DBRS Downgrades Avintia PyC’s Issuer Rating to B (high) from BB (low), Withdraws Rating and Assigns New Rating to Grupo Avintia
IndustrialsDBRS Ratings Limited (DBRS) downgraded Avintia Proyectos y Construcciones, S.L. (Avintia PyC or the Company) to B (high) from BB (low) as a result of its more aggressive growth strategy focused on infrastructure projects, reduced segment diversification and weaker than previously forecast key financial metrics. DBRS then withdrew/discontinued the rating. Concurrently, DBRS assigned a new B (high) rating to Grupo Avintia, S.L. (Grupo Avintia or the Group), the parent company of Avintia PyC. The reason is that the parent company and its major subsidiaries have provided intercompany guarantees, and thus DBRS treats them as a consolidated credit and will use Grupo Avintia as the main reference point for the ratings. Based on a Recovery Rating of RR3, which reflects a substantial anticipated recovery of between 60% and 80% of the current outstanding balance of the EUR 50 million 4.0% Senior Secured Notes (the Notes), the Notes were confirmed at BB (low), which is one notch higher than the Issuer Rating. It is noted that EUR 14.9 million of the Notes was voluntarily repaid in December 2018 such that the outstanding balance as of 31 December 2018 was EUR 35.1 million. The trends on all ratings are Stable.
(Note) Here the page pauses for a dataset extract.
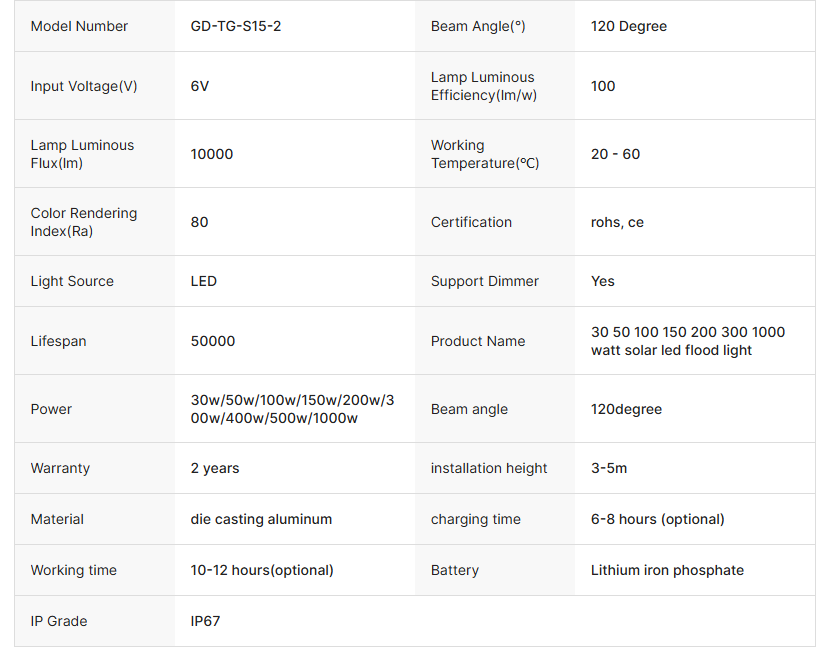Select the 20 - 60 temperature value
Screen dimensions: 830x662
(615, 154)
The Notes are fully and unconditionally guaranteed by deeds of commitment to grant second-ranking mortgages on three real estate properties held by related parties. DBRS expects that the amount of debt secured by the first mortgages will not be increased. In addition, Grupo Avintia fully and unconditionally guarantees any present and future obligations of Avintia PyC, including the Notes.
Grupo Avintia is a partially vertically integrated construction group with activities primarily in the construction and property development businesses (the hotel business was sold in the beginning of 2019). On one side, the Group’s creditworthiness is supported by (1) its established project control processes; (2) its strategy focused on known markets and solid domestic market position; (3) its modest single contract exposure; and (4) the Notes being fully and unconditionally guaranteed by second-ranking mortgages on real estate properties. On the other side, the Group’s creditworthiness is constrained by its: (1) high industry risk characterised by cyclicality, intense competition and volatility; (2) a more aggressive growth strategy, increasing project complexity and limited internal capability; (3) relatively small scale operations with geographic and product concentration; and (4) mostly fixed-price contracts and weaker than previously forecast key financial metrics. DBRS reports the consolidated financial data of Grupo Avintia as a whole.
In particular, Grupo Avintia’s business risk profile is expected to weaken in the medium term, as the Group is now pursuing a more aggressive growth strategy, with material planned expansion in civil works and energy projects, which are considered to be outside of its core areas of expertise, especially when compared with residential and commercial construction. In addition, the recent sale of the hotel business has reduced the Group’s overall segment diversification. As a result of fixed-price contracts, increasing labour and subcontracting costs, project delays and low barriers to entry in the sector, Grupo Avintia has also reported weaker than previously expected profitability and cash flow generation, which in turn have led to weaker than previously forecast key financial metrics.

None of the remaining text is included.